Dec 11 2017
UC Berkeley physicists state that an individual’s physical attraction to hot bodies is real.
To be clear, the physicists are not talking about sexual attraction towards a “hot” human body.
However, the researchers have demonstrated that a glowing object in fact attracts atoms, opposing to what most people – including physicists – would guess.
The small effect is much similar to the effect a laser has on an atom in a device known as optical tweezers, which are employed for trapping and studying atoms, a discovery that resulted in the 1997 Nobel Prize in Physics shared by former UC Berkeley professor Steven Chu, presently at Stanford, Claude Cohen-Tannoudji and William D. Phillips.
Three years ago, a team of Austrian physicists were the first to predict it, and before that no one believed that regular light, or also just the heat released by a warm object – the infrared glow seen when looking through night-vision goggles – could affect atoms in the same manner.
UC Berkeley physicists, who are skilled at measuring minute forces by employing atom interferometry, planned an experiment to analyze this. The prediction was confirmed when they measured the force applied by the blackbody radiation from a warm tungsten cylinder on a cesium atom.
The attraction is in fact 20 times the gravitational attraction between the two objects, however since gravity is considered to be the weakest of all the forces, the effect on cesium atoms – or any other atom, larger object or molecule – is usually too small to worry about.
It’s hard to find a scenario where this force would stand out, It is not clear it makes a significant effect anywhere. Yet.
Victoria Xu, Co-author and Graduate Student, Physics Department, UC Berkeley
Even though, gravity measurements become more accurate, they affect this small necessity to be taken into account. The next generation of experiments to sense gravitational waves from space may employ lab-bench atom interferometers instead of the kilometer-long interferometers presently in operation. Interferometers normally incorporate two light waves in order to detect small changes in the distance they have traveled; atom interferometers incorporate two matter waves in order to detect small changes in the gravitational field they have experienced.
This force would also have to be considered for extremely precise inertial navigation employing atom interferometers.
“This blackbody attraction has an impact wherever forces are measured precisely, including precision measurements of fundamental constants, tests of general relativity, measurements of gravity and so on,” said Senior Author Holger Müller, an associate professor of physics. Xu, Müller and their UC Berkeley colleagues published their study in the December edition of the Nature Physics.
Optical tweezers
Optical tweezers operate since light is a superposition of electric and magnetic fields – an electromagnetic wave. The electric field in a light beam allows charged particles to move. In a small sphere or an atom, this can indeed separate positive charges, such as the nucleus, from negative charges, such as the electrons. This produces a dipole, allowing the sphere or atom to act like a small bar magnet.
The electric field in the light wave will then be able to move this induced electric dipole around, just as one can use a bar magnet for shoving around a piece of iron.
Scientists can levitate a bead or an atom to conduct experiments by using more than one laser beam.
Müller’s team discovered that with incoherent, weak light, like blackbody radiation from a hot object, the effect is observed to be much weaker, but still there.
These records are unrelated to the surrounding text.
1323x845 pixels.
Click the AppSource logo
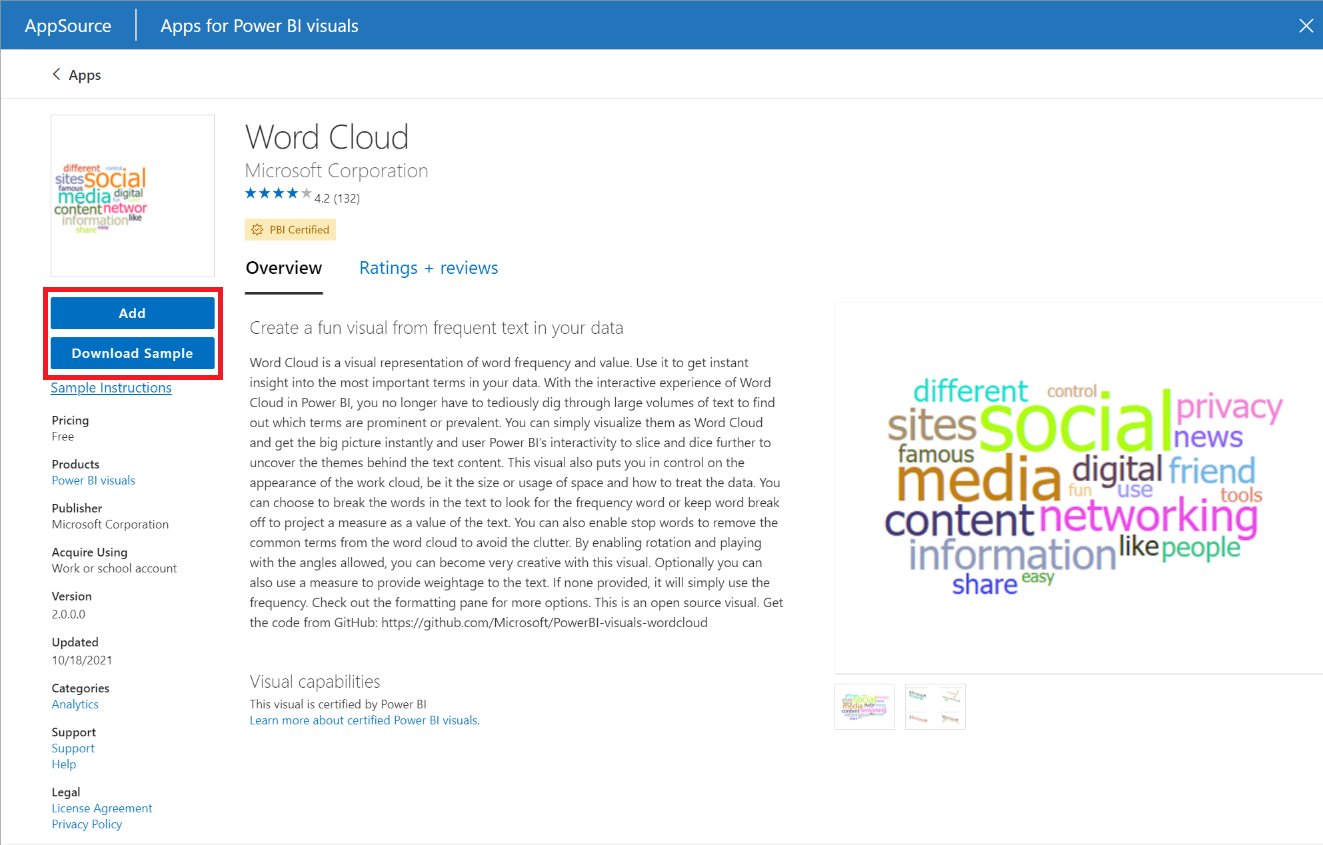tap(66, 25)
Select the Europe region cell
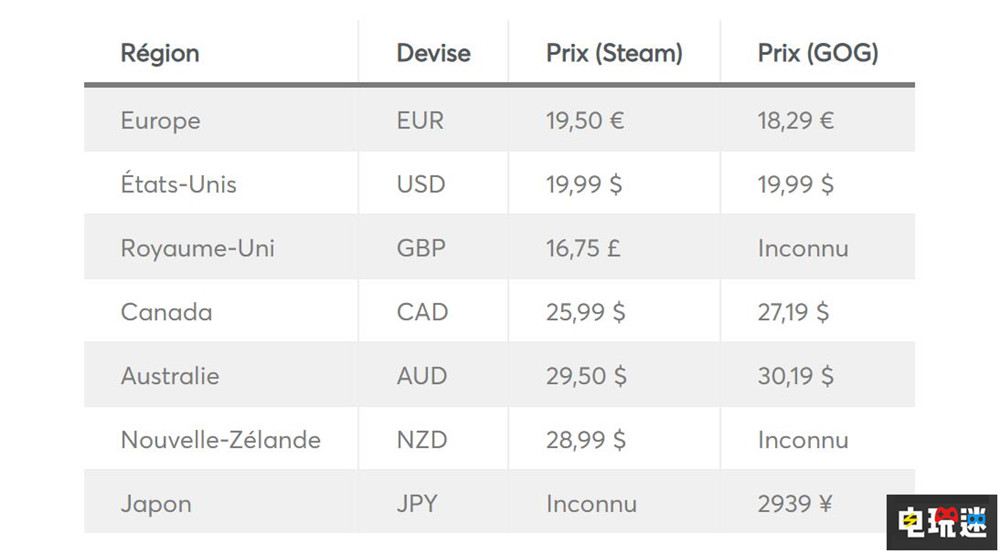 pos(160,121)
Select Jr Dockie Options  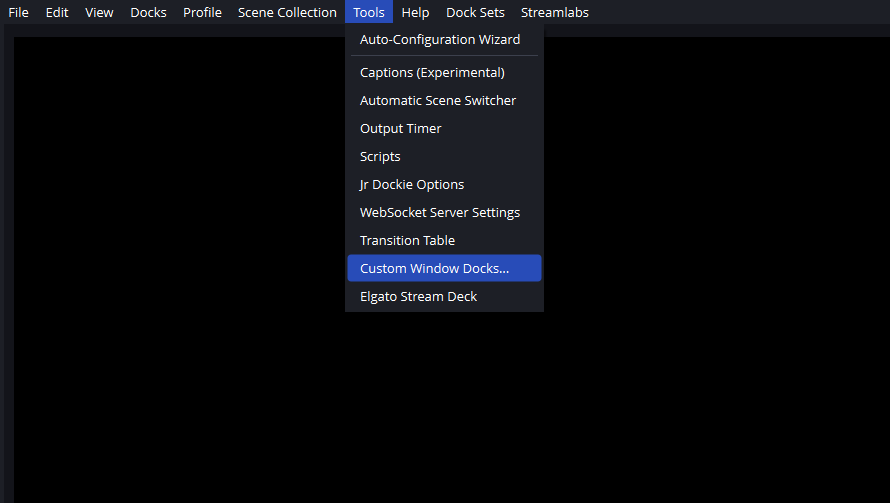pos(412,185)
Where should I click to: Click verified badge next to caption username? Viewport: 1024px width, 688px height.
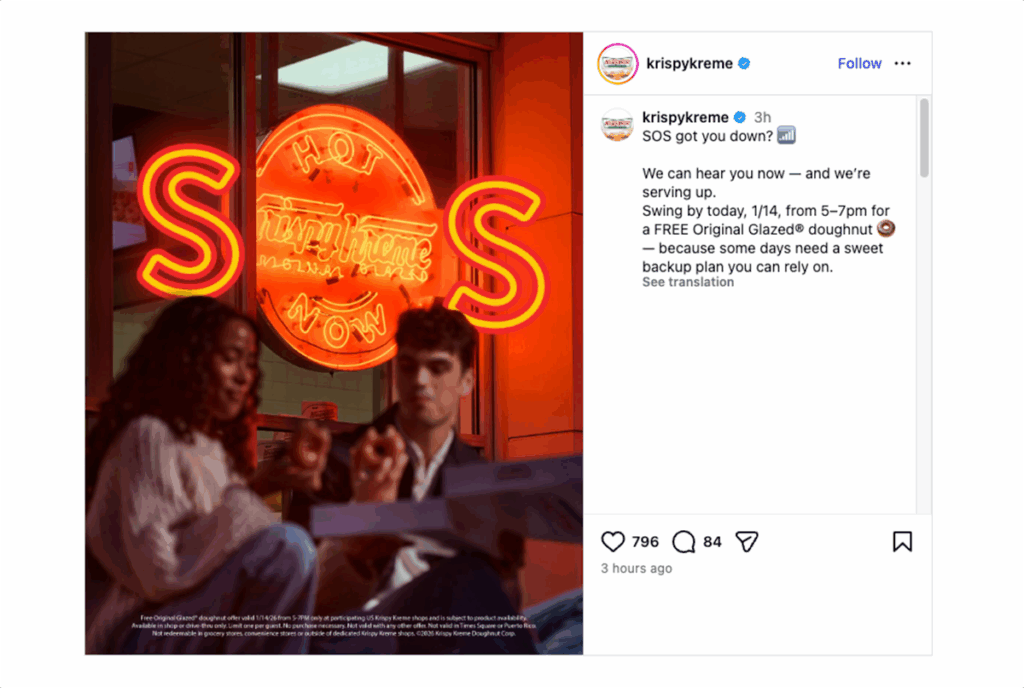(740, 117)
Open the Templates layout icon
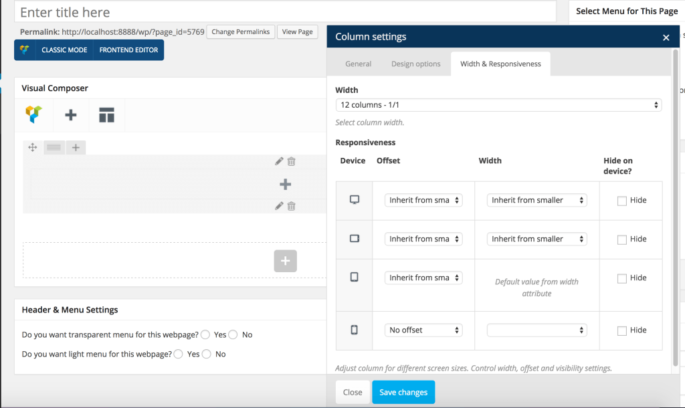The height and width of the screenshot is (408, 685). 106,115
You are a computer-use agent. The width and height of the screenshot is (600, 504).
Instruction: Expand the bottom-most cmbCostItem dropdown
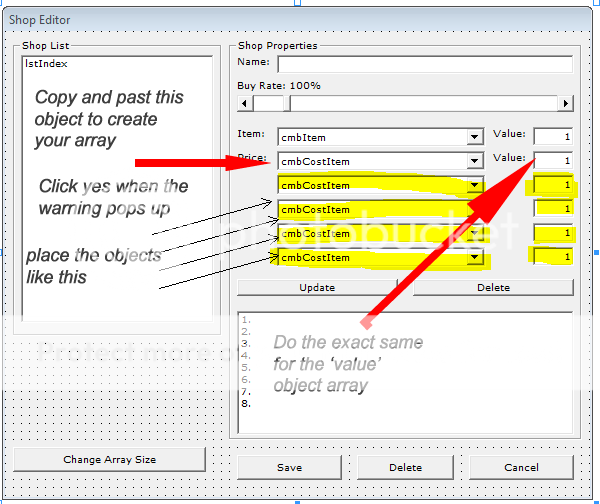pos(474,258)
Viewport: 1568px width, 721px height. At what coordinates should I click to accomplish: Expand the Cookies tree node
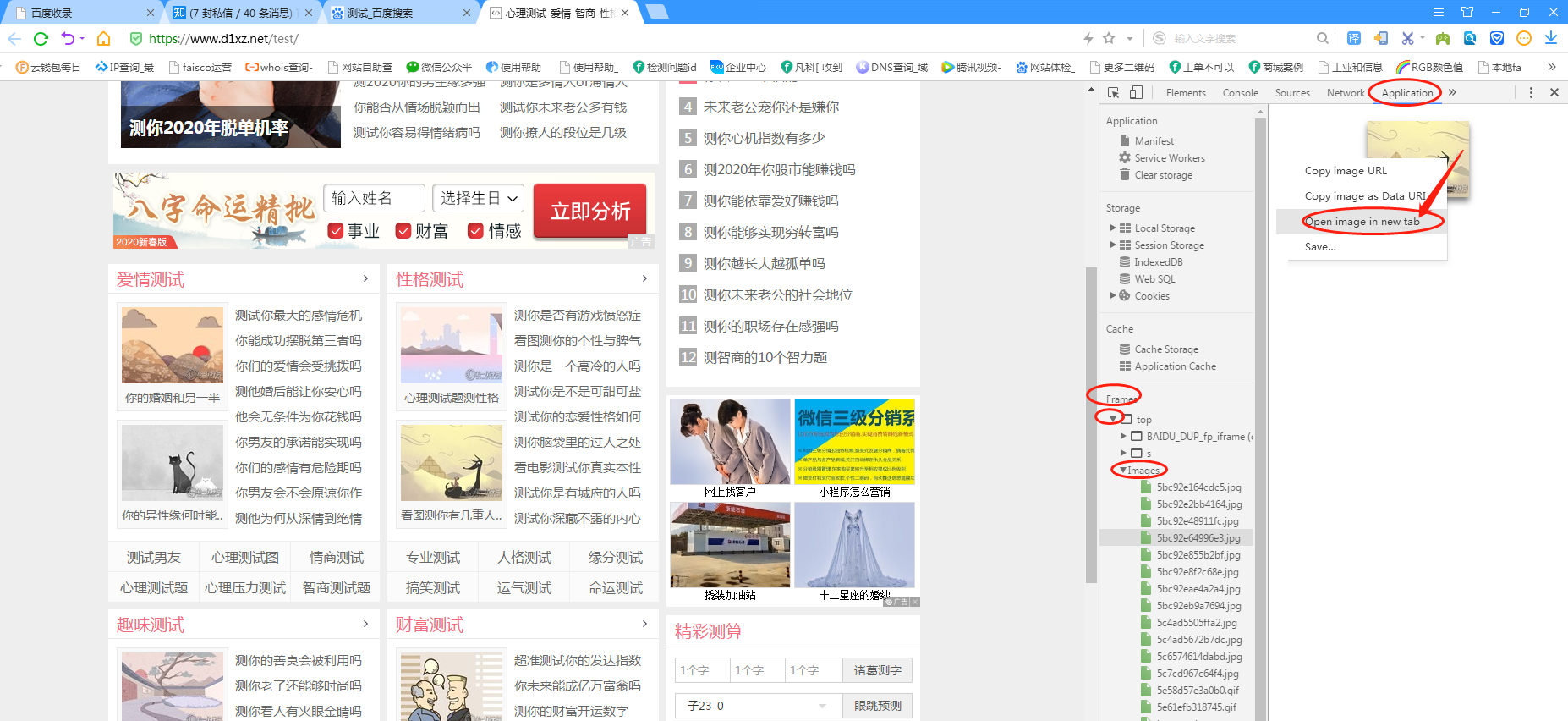[x=1113, y=296]
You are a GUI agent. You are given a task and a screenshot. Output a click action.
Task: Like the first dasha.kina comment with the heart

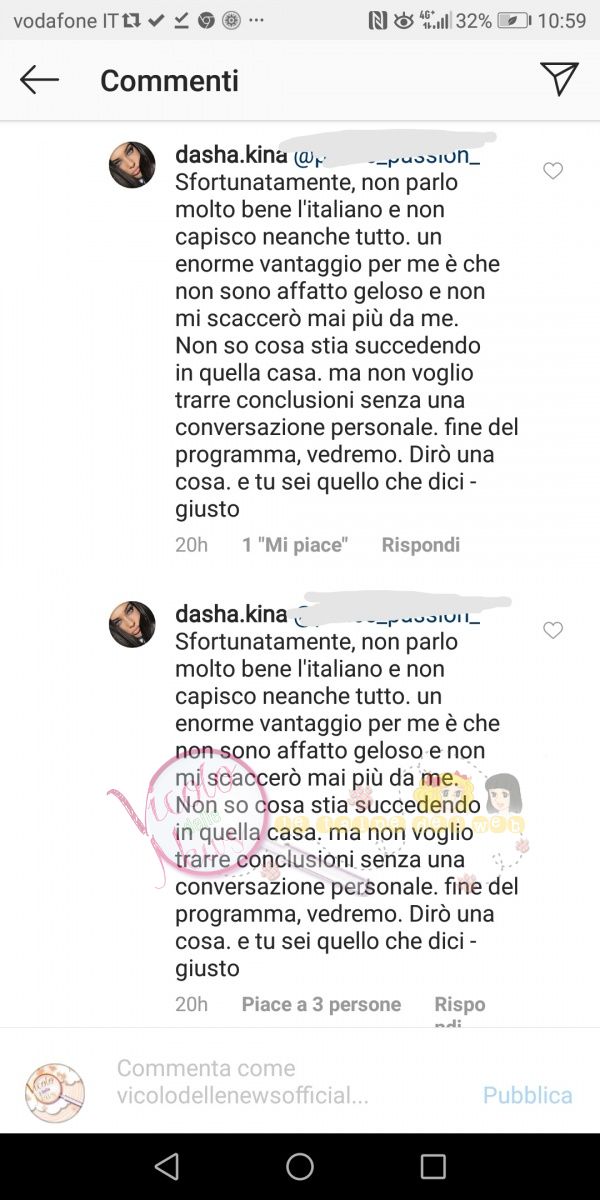pos(553,171)
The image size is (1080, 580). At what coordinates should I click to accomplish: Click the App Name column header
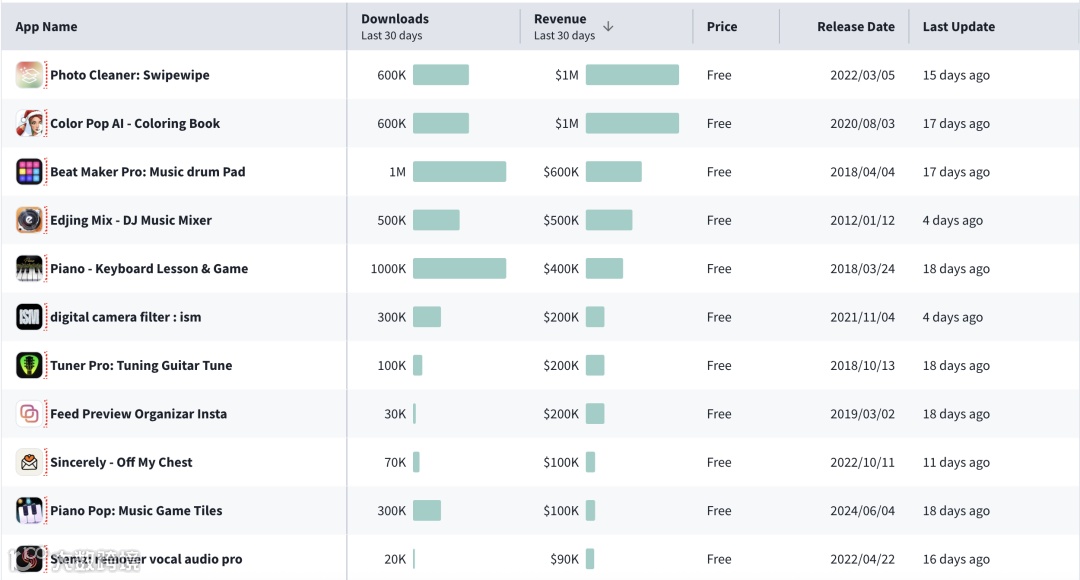[x=46, y=27]
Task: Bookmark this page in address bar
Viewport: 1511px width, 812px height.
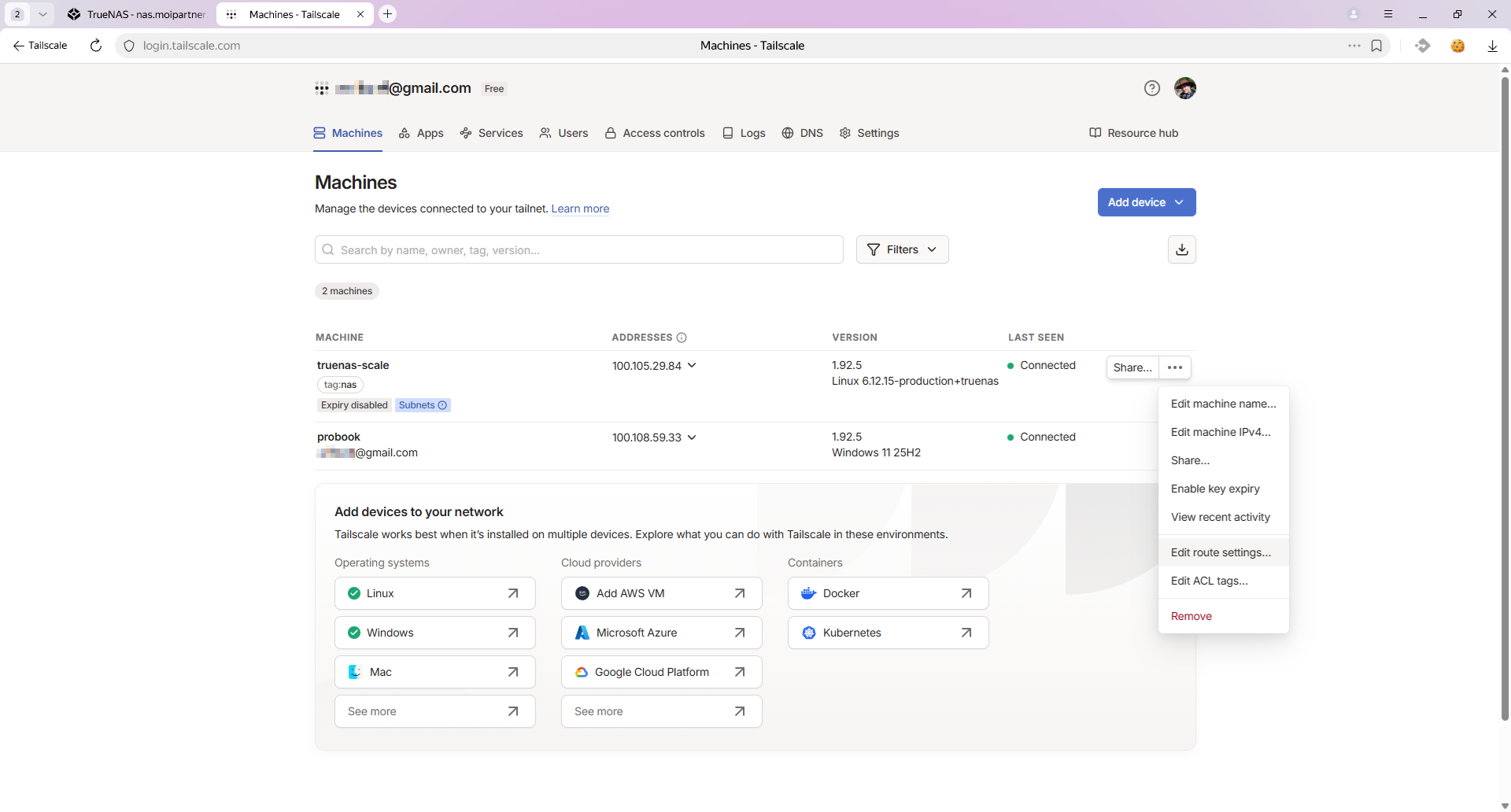Action: click(1376, 46)
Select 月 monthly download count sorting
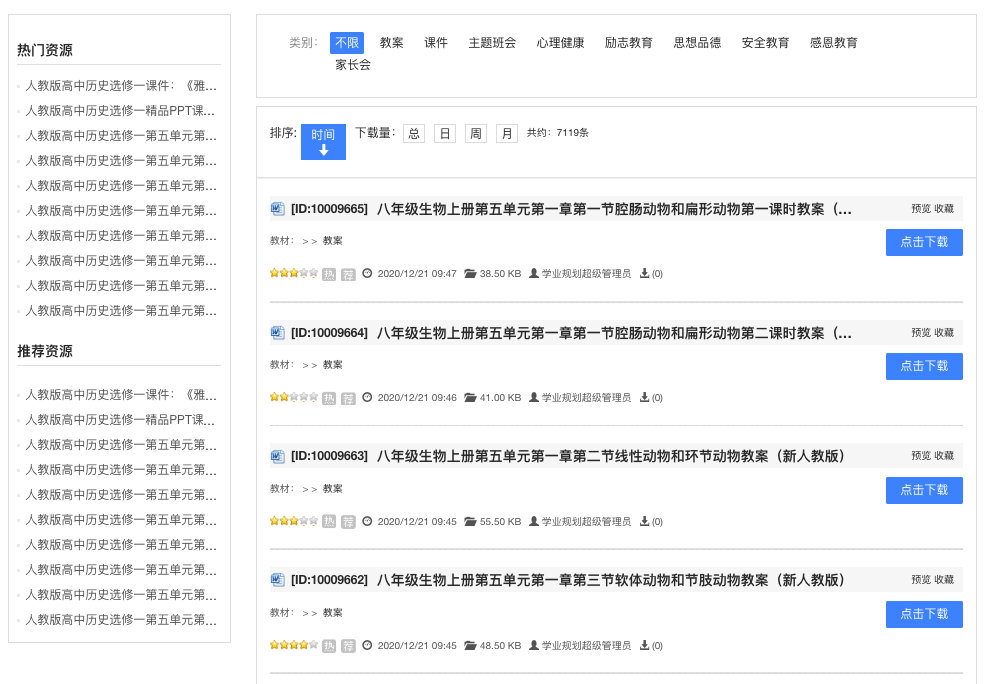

The team measured the effect by placing a dilute gas of cold cesium atoms – cooled to three-millionths of a degree more than absolute zero (300 nanoKelvin) – in a vacuum chamber and then launched them upward with a quick pulse of laser light.
Half are provided with an extra kick up towards an inch-long tungsten cylinder glowing at 185 oC (365 oF), while the other half continued to be unkicked. When the two groups of cesium atoms fall and then meet again, their matter waves inhibit, permitting the researchers to measure the phase shift brought about by the tungsten-cesium interaction, thus calculating the attractive force of the blackbody radiation.
People think blackbody radiation is a classic concept in physics – it was a catalyst for starting the quantum mechanical revolution 100 years ago – but there are still cool things to learn about it.
Victoria Xu
The research was financially supported by the David and Lucile Packard Foundation, National Science Foundation (037166), Defense Advanced Research Projects Agency (033504) and National Aeronautics and Space Administration (041060-002, 041542, 039088, 038706, and 036803). Other co-authors include Philipp Haslinger, Matt Jaffe and Osip Schwartz of UC Berkeley, Matthias Sonnleitner of the University of Glasgow, Monika Ritsch-Marte of the Medical University of Innsbruck in Austria and Helmut Ritsch of the University of Innsbruck.